Conjunto de tareas:
- a) Cambia "hacienda" por "finca" en el tramo del relato sobre la ganadería del abuelo que va desde "Pero lo que" hasta "entre sus hijos.", y escribe ese tramo con el cambio.
- b) Sigue escribiendo el relato sobre la ganadería de toros bravos del abuelo a partir de su última frase.

===== Bloque de texto

Aunque le voy al toro y no a los toreros, me encanta el ambiente de las plazas tal vez porque para presumir a su primera nieta, mi abuelo me llevaba de bebé al palco del ganadero en el Toreo de la Condesa.

Y años después, en la México, un toro que brincó al palco casi me mata de susto y a él de decepción, porque soñaba con hacer de mí una torera más valiente que Conchita Cintrón.

Pero lo que más me aterraba, era ver que lo cargaban en hombros para dar la vuelta al ruedo, por haber criado un animal excepcional.

Su ganadería tomó el nombre de la hacienda duranguense Torreón de Cañas, propiedad de una familia Cañas que a finales del siglo XVIII restauró la capilla San Isidro del Torreón.

En 1901 mi bisabuelo, Antonio Gurza López, la compró y modernizó y en 1911 la fraccionó entre sus hijos.

Mi abuelo dedicó su parte a la siembra de algodón y la producción de mantas y en 1927 inició junto a su hermano Ignacio, la crianza de toros bravos con sementales de San Mateo y vacas de Torrecilla, de su amigo zacatecano Julián Llaguno.

Y pese a que se decía que los pastos de la Laguna producían animales nerviosos y difíciles para la lidia, fue una de las más notables del norte de México y matadores de la importancia de Lorenzo Garza y El Soldado, ganaron con ellos varias “orejas de oro”.

==========
===== Filas de datos

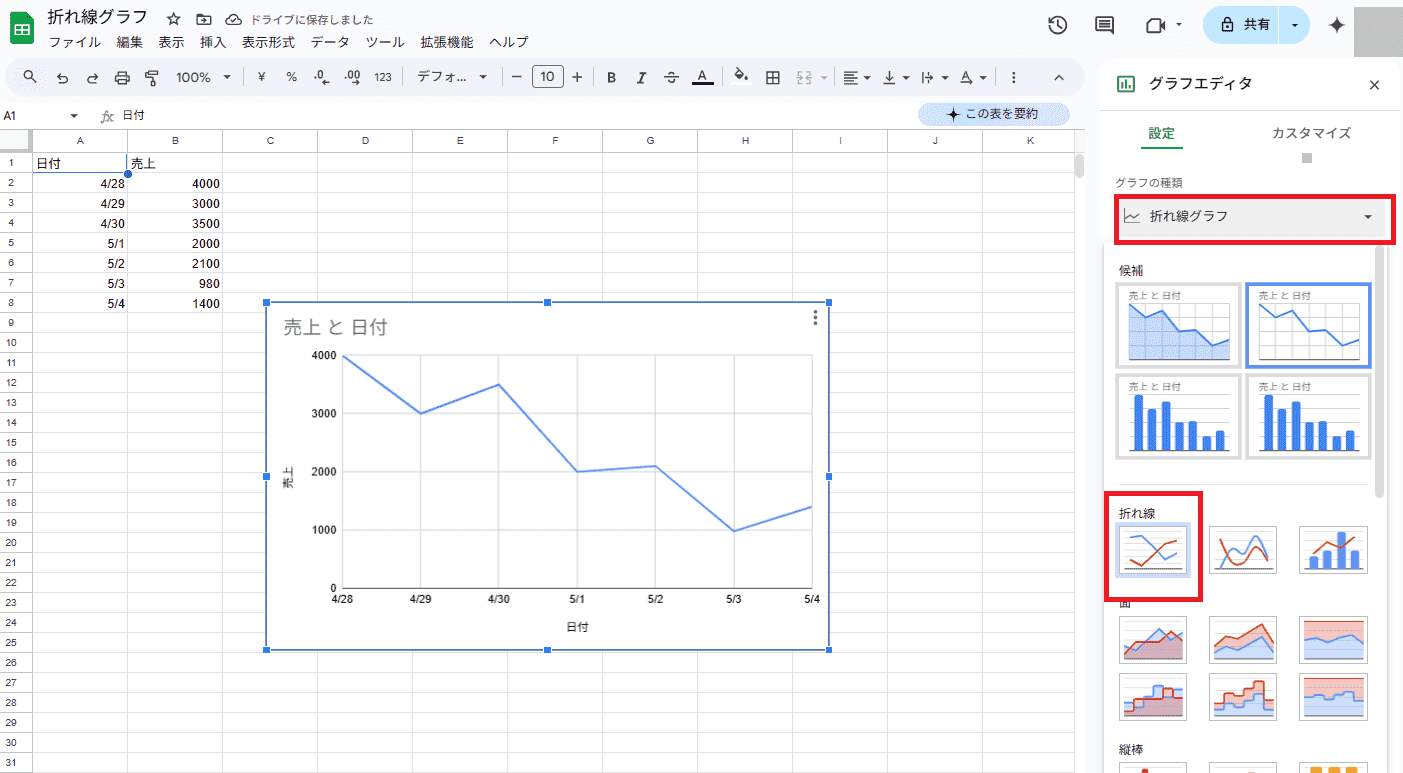1403x773 pixels.
Task: Open version history clock icon
Action: [x=1057, y=25]
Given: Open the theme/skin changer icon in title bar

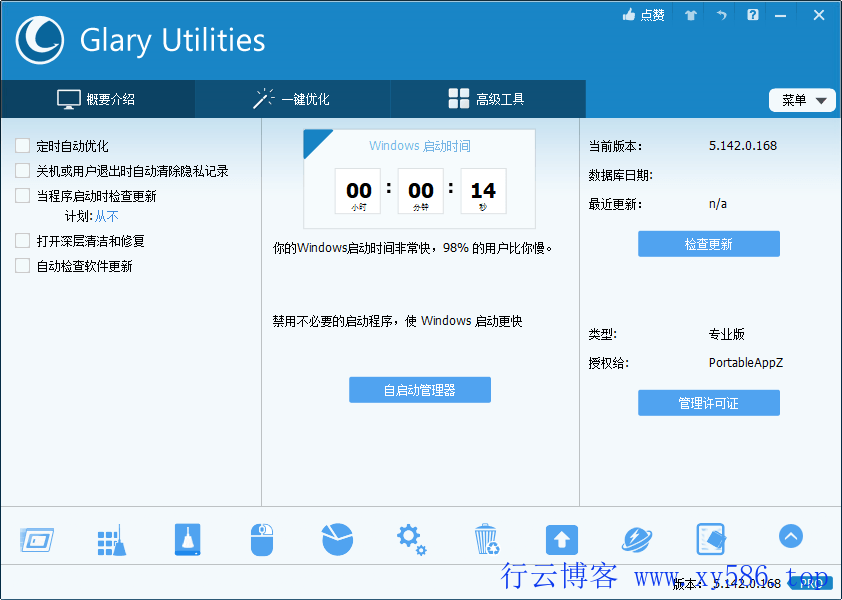Looking at the screenshot, I should pos(689,15).
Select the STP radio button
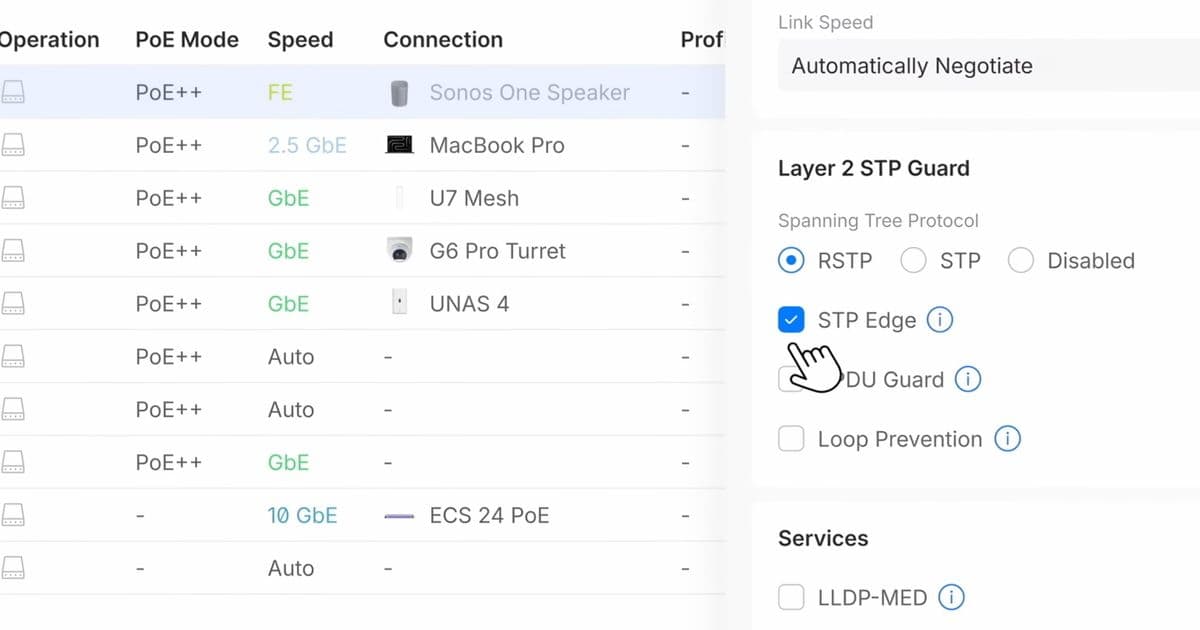The height and width of the screenshot is (630, 1200). [913, 260]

==========

Respuestas:
- a)
Pero lo que más me aterraba, era ver que lo cargaban en hombros para dar la vuelta al ruedo, por haber criado un animal excepcional.

Su ganadería tomó el nombre de la finca duranguense Torreón de Cañas, propiedad de una familia Cañas que a finales del siglo XVIII restauró la capilla San Isidro del Torreón.

En 1901 mi bisabuelo, Antonio Gurza López, la compró y modernizó y en 1911 la fraccionó entre sus hijos.

- b)
Mi abuelo era feliz con su campo y su ganado y según mi familia sus trabajadores estaban tan contentos, que nunca pidieron reparto de tierras; pero no debe haber sido muy cierto, porque no le quedó ni una de las haciendas que tenía.

En 1938 el presidente Lázaro Cárdenas firmó la dotación de cuatro mil 180 hectáreas en beneficio de 98 ejidatarios para formar el Ejido Torreón de Cañas, que en 1947 se amplió con 47 mil 524 hectáreas.

Y en 1948 agobiado por los “agraristas” y una sequía de años y presionado por mi papá que no quería que estuviera expuesto a peligros lejos de la capital del país donde vivíamos sus hijos y nietos, vendió el nombre Torreón de Cañas, su divisa amarillo y morado, su fierro y la mayor parte del ganado a Luis Barroso, propietario de Mimiahuapan.

No se dio por vencido y compró en Querétaro un ranchito llamado El Lobo, a donde llevó el ganado que pudo conservar y poco después debió entregar a otros ejidatarios.

Así eran entonces las cosas.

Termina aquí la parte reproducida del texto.